# TASK OBJECTIVE
Extract every line below, verbatim.

# EXERCISE MATERIALS
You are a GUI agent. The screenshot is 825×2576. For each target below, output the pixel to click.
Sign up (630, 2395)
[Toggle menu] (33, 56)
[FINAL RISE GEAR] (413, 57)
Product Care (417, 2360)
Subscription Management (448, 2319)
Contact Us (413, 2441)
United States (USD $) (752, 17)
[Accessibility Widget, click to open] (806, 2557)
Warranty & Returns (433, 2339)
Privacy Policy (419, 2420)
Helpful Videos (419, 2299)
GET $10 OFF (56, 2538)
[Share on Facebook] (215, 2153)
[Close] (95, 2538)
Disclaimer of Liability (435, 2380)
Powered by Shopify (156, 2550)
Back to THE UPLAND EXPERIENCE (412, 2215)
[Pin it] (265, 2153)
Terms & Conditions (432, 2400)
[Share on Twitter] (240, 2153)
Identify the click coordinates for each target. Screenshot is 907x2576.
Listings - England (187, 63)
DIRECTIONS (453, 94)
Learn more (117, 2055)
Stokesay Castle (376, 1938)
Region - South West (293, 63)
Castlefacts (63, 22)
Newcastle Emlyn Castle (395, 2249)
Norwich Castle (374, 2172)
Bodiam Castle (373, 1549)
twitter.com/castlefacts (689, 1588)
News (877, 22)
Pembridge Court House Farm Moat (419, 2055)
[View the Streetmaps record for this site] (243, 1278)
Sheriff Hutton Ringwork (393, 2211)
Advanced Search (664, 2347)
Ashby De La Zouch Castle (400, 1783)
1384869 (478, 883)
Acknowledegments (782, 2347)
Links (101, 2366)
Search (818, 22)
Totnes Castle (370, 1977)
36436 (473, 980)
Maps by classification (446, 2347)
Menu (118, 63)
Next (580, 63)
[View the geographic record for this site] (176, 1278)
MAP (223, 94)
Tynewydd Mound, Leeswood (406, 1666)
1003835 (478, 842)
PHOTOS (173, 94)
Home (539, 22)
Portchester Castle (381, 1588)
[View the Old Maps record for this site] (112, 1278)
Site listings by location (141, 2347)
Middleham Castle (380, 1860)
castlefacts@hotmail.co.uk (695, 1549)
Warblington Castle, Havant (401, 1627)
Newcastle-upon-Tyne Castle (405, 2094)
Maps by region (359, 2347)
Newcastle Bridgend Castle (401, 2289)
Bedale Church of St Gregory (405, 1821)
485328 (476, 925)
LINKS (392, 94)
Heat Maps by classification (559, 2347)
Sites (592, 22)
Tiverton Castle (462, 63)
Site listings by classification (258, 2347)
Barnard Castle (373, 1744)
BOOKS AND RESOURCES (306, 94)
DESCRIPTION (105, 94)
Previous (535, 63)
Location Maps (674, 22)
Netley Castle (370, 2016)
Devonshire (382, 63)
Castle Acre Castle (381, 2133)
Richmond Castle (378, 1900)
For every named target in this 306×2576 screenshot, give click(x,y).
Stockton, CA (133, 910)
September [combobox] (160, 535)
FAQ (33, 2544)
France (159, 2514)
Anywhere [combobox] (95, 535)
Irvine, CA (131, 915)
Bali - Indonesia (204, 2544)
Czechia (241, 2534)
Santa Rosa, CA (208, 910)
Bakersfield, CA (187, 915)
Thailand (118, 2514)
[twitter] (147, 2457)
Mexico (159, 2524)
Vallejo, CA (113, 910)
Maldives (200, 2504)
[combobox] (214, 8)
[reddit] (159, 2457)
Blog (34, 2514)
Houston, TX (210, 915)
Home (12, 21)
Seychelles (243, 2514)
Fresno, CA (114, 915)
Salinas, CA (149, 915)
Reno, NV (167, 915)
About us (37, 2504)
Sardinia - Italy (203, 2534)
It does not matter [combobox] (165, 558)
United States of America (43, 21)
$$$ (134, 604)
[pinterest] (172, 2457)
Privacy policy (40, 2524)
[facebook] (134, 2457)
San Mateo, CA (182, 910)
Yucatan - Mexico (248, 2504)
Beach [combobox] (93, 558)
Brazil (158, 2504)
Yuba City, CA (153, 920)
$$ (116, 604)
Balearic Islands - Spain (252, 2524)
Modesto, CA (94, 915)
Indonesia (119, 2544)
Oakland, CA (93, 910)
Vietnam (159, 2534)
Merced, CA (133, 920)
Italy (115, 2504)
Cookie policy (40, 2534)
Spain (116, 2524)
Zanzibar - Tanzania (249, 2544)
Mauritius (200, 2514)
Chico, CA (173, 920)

# ANSWER SPACE
You are a GUI agent. The screenshot is 825×2576. For each target below, output the pixel to click.
Sign up (630, 2395)
[Toggle menu] (33, 56)
[FINAL RISE GEAR] (413, 57)
Product Care (417, 2360)
Subscription Management (448, 2319)
Contact Us (413, 2441)
United States (USD $) (752, 17)
[Accessibility Widget, click to open] (806, 2557)
Warranty & Returns (433, 2339)
Privacy Policy (419, 2420)
Helpful Videos (419, 2299)
GET $10 OFF (56, 2538)
[Share on Facebook] (215, 2153)
[Close] (95, 2538)
Disclaimer of Liability (435, 2380)
Powered by Shopify (156, 2550)
Back to THE UPLAND EXPERIENCE (412, 2215)
[Pin it] (265, 2153)
Terms & Conditions (432, 2400)
[Share on Twitter] (240, 2153)
Identify the click coordinates for each target. Screenshot is 907x2576.
Listings - England (187, 63)
DIRECTIONS (453, 94)
Learn more (117, 2055)
Stokesay Castle (376, 1938)
Region - South West (293, 63)
Castlefacts (63, 22)
Newcastle Emlyn Castle (395, 2249)
Norwich Castle (374, 2172)
Bodiam Castle (373, 1549)
twitter.com/castlefacts (689, 1588)
News (877, 22)
Pembridge Court House Farm Moat (419, 2055)
[View the Streetmaps record for this site] (243, 1278)
Sheriff Hutton Ringwork (393, 2211)
Advanced Search (664, 2347)
Ashby De La Zouch Castle (400, 1783)
1384869 (478, 883)
Acknowledegments (782, 2347)
Links (101, 2366)
Search (818, 22)
Totnes Castle (370, 1977)
36436 (473, 980)
Maps by classification (446, 2347)
Menu (118, 63)
Next (580, 63)
[View the geographic record for this site] (176, 1278)
MAP (223, 94)
Tynewydd Mound, Leeswood (406, 1666)
1003835 (478, 842)
PHOTOS (173, 94)
Home (539, 22)
Portchester Castle (381, 1588)
[View the Old Maps record for this site] (112, 1278)
Site listings by location (141, 2347)
Middleham Castle (380, 1860)
castlefacts@hotmail.co.uk (695, 1549)
Warblington Castle, Havant (401, 1627)
Newcastle-upon-Tyne Castle (405, 2094)
Maps by region (359, 2347)
Newcastle Bridgend Castle (401, 2289)
Bedale Church of St Gregory (405, 1821)
485328 (476, 925)
LINKS (392, 94)
Heat Maps by classification (559, 2347)
Sites (592, 22)
Tiverton Castle (462, 63)
Site listings by classification (258, 2347)
Barnard Castle (373, 1744)
BOOKS AND RESOURCES (306, 94)
DESCRIPTION (105, 94)
Previous (535, 63)
Location Maps (674, 22)
Netley Castle (370, 2016)
Devonshire (382, 63)
Castle Acre Castle (381, 2133)
Richmond Castle (378, 1900)
For every named target in this 306×2576 screenshot, give click(x,y).
Stockton, CA (133, 910)
September [combobox] (160, 535)
FAQ (33, 2544)
France (159, 2514)
Anywhere [combobox] (95, 535)
Irvine, CA (131, 915)
Bali - Indonesia (204, 2544)
Czechia (241, 2534)
Santa Rosa, CA (208, 910)
Bakersfield, CA (187, 915)
Thailand (118, 2514)
[twitter] (147, 2457)
Mexico (159, 2524)
Vallejo, CA (113, 910)
Maldives (200, 2504)
[combobox] (214, 8)
[reddit] (159, 2457)
Blog (34, 2514)
Houston, TX (210, 915)
Home (12, 21)
Seychelles (243, 2514)
Fresno, CA (114, 915)
Salinas, CA (149, 915)
Reno, NV (167, 915)
About us (37, 2504)
Sardinia - Italy (203, 2534)
It does not matter [combobox] (165, 558)
United States of America (43, 21)
$$$ (134, 604)
[pinterest] (172, 2457)
Privacy policy (40, 2524)
[facebook] (134, 2457)
San Mateo, CA (182, 910)
Yucatan - Mexico (248, 2504)
Beach [combobox] (93, 558)
Brazil (158, 2504)
Yuba City, CA (153, 920)
$$ (116, 604)
Balearic Islands - Spain (252, 2524)
Modesto, CA (94, 915)
Indonesia (119, 2544)
Oakland, CA (93, 910)
Vietnam (159, 2534)
Merced, CA (133, 920)
Italy (115, 2504)
Cookie policy (40, 2534)
Spain (116, 2524)
Zanzibar - Tanzania (249, 2544)
Mauritius (200, 2514)
Chico, CA (173, 920)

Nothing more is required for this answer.